At this point he would barley allow us to pet his head and I often was left bloody from being scratched. He was starting to come in and out of the house through the cat door. Unfortunately Louie retreated to our bedroom and this became his home. He rarely ventured outside or out of the bedroom after that. We thought that he would eventually get over it and start moving around the house and outside more but never happened. Target always respected Louie’s space and stayed out the bedroom. My buddy Louie got cancer and we had to put him down. That’s about as hard as it gets.

As time has gone on Target has become more comfortable we can rub and scratch him over his whole body, we can even pick him up for short periods of time. He won’t get in our laps but he will snuggle alongside you in chairs and even take naps.
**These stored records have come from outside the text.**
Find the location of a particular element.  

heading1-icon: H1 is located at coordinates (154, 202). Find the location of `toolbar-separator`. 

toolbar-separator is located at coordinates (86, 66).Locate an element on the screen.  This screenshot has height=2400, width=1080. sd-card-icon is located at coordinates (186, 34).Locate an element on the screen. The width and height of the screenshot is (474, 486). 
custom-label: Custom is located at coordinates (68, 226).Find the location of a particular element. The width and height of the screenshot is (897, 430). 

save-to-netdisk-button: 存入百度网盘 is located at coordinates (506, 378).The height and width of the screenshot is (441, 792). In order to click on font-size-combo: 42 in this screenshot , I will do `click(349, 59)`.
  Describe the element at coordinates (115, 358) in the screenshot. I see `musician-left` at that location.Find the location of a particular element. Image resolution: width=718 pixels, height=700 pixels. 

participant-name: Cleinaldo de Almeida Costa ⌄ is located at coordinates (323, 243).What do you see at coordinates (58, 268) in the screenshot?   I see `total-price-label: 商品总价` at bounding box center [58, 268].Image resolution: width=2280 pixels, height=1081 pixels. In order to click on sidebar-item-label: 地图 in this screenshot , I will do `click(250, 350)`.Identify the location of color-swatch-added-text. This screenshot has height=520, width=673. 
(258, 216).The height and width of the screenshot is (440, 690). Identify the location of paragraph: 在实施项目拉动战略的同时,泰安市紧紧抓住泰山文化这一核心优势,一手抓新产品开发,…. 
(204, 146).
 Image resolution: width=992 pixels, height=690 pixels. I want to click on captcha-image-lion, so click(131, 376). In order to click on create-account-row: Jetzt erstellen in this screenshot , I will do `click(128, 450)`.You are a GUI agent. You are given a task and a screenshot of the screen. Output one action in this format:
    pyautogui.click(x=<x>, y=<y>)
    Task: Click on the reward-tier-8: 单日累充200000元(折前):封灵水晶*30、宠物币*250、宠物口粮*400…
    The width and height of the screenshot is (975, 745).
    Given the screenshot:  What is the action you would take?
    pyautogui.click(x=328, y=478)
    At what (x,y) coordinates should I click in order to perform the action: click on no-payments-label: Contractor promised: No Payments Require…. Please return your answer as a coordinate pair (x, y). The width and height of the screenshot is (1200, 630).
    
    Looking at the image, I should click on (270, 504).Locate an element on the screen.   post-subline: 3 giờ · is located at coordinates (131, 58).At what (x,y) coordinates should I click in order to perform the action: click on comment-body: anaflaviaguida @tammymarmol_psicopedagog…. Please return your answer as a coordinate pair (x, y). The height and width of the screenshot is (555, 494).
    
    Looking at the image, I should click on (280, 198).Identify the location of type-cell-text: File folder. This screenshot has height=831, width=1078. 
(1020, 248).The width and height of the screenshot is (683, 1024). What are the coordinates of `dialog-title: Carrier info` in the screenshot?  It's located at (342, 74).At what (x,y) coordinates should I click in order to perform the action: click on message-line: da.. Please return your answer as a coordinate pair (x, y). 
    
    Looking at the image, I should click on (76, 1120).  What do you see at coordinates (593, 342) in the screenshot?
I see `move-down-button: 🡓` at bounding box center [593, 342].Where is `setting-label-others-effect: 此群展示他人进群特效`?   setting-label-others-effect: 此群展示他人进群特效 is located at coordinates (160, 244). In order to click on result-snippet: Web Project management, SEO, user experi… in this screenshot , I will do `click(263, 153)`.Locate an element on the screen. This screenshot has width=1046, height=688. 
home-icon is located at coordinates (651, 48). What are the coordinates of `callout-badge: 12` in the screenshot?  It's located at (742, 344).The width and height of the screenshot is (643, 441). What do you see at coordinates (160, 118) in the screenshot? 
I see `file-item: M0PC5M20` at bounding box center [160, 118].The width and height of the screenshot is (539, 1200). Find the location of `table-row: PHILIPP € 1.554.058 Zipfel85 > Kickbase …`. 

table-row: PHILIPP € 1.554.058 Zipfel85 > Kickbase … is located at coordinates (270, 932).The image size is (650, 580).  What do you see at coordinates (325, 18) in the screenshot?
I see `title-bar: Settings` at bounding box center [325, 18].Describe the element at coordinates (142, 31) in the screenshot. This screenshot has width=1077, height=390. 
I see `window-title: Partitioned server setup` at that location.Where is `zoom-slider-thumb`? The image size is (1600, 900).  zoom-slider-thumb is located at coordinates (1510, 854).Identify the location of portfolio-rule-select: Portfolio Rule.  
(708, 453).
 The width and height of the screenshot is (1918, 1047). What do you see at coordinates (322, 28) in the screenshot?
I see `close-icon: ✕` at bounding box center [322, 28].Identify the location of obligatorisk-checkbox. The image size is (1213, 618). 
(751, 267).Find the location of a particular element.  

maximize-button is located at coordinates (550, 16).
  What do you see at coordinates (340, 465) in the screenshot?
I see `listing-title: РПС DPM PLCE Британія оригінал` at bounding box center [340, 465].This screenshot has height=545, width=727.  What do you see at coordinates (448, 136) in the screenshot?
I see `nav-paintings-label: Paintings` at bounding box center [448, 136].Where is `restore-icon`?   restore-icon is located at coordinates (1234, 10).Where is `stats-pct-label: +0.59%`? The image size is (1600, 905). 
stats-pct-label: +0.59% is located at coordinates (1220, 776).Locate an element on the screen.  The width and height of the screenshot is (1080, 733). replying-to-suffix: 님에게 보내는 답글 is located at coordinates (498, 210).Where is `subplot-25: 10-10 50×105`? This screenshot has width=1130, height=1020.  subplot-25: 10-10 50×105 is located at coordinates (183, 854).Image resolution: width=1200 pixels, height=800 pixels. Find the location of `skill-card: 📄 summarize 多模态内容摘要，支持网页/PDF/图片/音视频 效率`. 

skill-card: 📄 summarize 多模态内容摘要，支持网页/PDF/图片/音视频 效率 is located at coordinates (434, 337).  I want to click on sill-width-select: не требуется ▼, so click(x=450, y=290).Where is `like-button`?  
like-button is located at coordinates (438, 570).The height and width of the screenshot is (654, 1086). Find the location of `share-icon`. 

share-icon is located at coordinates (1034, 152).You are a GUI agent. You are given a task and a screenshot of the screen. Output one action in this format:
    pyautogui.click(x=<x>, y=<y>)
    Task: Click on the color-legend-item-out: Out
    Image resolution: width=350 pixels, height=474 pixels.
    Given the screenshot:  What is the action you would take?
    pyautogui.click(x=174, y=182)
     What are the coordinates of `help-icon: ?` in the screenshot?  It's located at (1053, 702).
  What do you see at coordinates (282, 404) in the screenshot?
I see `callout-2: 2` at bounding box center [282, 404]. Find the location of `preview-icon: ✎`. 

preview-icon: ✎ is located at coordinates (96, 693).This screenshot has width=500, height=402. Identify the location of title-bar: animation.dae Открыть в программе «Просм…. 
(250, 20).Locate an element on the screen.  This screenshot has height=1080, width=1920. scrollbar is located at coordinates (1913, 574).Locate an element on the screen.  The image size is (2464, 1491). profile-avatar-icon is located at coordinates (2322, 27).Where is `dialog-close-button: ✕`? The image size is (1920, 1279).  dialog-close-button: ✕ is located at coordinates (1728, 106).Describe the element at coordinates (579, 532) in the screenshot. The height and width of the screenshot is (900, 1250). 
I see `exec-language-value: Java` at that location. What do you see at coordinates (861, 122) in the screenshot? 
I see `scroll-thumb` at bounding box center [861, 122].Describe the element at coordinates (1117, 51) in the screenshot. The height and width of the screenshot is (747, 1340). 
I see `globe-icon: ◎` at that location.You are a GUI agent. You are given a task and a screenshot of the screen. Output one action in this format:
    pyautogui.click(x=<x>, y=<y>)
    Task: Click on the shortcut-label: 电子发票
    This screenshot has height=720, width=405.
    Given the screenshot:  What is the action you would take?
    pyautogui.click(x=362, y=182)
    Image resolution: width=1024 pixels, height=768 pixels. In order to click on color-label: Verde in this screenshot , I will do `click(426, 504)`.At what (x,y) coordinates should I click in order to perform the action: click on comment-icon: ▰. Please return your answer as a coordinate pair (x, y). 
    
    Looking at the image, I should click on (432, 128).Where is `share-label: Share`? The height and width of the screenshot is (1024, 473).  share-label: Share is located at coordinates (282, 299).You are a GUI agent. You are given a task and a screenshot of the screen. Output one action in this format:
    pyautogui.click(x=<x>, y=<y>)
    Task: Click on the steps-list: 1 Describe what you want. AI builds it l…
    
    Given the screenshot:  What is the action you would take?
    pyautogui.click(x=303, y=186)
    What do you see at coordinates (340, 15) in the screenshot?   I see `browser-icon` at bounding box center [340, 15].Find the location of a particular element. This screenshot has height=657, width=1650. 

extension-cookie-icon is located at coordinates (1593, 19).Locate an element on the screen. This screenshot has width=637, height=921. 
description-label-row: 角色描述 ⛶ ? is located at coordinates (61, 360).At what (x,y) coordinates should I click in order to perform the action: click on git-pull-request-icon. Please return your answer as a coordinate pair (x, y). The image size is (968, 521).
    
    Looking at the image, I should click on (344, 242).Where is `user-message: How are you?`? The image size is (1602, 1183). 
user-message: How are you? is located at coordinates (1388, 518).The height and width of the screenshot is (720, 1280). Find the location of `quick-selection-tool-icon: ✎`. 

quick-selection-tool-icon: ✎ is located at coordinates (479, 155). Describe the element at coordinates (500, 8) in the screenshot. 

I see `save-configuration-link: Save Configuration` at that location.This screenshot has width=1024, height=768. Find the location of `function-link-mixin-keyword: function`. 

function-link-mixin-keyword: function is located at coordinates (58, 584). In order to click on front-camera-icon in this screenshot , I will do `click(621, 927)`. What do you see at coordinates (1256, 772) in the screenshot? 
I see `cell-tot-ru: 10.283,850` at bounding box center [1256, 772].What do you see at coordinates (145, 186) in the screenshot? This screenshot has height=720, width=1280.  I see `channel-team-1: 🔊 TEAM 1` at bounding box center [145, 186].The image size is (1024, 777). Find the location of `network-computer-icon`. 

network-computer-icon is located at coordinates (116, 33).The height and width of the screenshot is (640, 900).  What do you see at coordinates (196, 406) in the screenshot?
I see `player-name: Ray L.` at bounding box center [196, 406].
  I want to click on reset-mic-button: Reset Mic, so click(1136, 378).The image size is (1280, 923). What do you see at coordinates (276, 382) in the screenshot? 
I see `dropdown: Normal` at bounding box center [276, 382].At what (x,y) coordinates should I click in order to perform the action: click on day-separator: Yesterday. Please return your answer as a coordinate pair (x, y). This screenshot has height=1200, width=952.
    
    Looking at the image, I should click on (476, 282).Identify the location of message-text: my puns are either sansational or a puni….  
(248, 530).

Much to Chris dismay he has chosen me to be his human he will now stay in our bedroom and will even come up on the bed and stay next to me for short periods of time at night.

The point of this whole story is to illustrate this cat’s wiliness and desire to have a family. We don’t know his background we assume he belonged to a family at some point in his life but for whatever reason he ended up totally on his own. I have been totally blown away by his desire to have a family and the wiliness he has shown to make that happen. You can’t help route for him.

The only other cat we still have is Nina who never quite got over being feral. She still lives at the barn and won’t for the most part let you approach her during the day. She lives a very solitary life, but at dusk she will sit between the barn and the house and wait for someone (Primarily me, I’m her human) to come out so she can very cautiously approach you, eventually letting you pet her. She likes to rub on your feet and will follow in front of you often getting in your way into the tack room where she will spend the night. It makes me feel very sad for her and I feel guilty if I forget to go out there and spend a few minutes with her.